Авель выдвинул запирающий ворота брус, внезапно распахнул створу. Лоб тарана, не встретив помехи, далеко въехал в арку ворот. Ухватившись за него, Авель выдернул весь ствол и вышел с ним из ворот. Испанские мастера показали пятки, а остатки тарана Авель сжег перед воротами на костре.
Когда он вернулся к святому Герману, монахи, кто со сковородкой, кто с кастрюлькой, приплясывали вокруг него и пели:
Он сражается без правил,
Но в любом сраженье прав.
Раньше был он кроткий Авель,
А теперь он Голиаф!
Гоццелин смеялся от души, когда ему рассказывали о подвигах его «племянника».
Вдруг доложили — кто-то его спрашивает, кто — не поймешь. Ввели человека в остатках прежде роскошной шубы, худого настолько, что обтянутая кожей желтая голова качалась в облезлом воротнике. Гоццелин еле узнал его — Юдик, управляющий принцессы!
— Просят… — шевелил он губами. — Помирают они…
Еще в начале осады принцесса, по совету Гоццелина, покинула фамильный дворец, слишком близко от которого теперь шли бои. Нетопленный и отсыревший, он дал пристанище табору беженцев из захваченных врагом предместий.
Гоццелин, ведомый под руки своими серафимами, отыскал ветхий домишко в глубине Острова. Миновал закопченные коридоры, загроможденные мебелью, и оказался в низкой и душной комнате с заметным запахом тления. На куче подушек возвышалась птичья головка с запавшим ртом и приставленным к макушке роскошным париком.
— Гугон! — позвала умирающая. — Подойди, Гугон.
— Я не Гугон, — приблизился архиепископ, — я Гоццелин.

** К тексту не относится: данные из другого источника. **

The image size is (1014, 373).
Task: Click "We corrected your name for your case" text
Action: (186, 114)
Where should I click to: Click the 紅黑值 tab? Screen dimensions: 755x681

— Все равно… Пусть придет Конрад.
«Зовет покойников!» — подумал Гоццелин. Он позвонил в колокольчик, и юные послушники внесли приготовленные святые дары. Приживалки хныкали за дверьми.
— Гугон, не уходи… — сказала принцесса, когда архиепископ приказал святые дары унести.
— Я не Гугон, светлейшая, — как можно мягче возразил он.
— Все равно… Последи, все ли вышли.
Гоццелин повиновался. За долгую церковную жизнь сколько пришлось ему выслушать предсмертных исповедей, и каких! А ведь Аделаида — родная дочь Людовика Благочестивого, значит уходит навек последняя прямая внучка Карла Великого!
— Гоццелин или кто ты есть… Посмотри, что у меня на столе?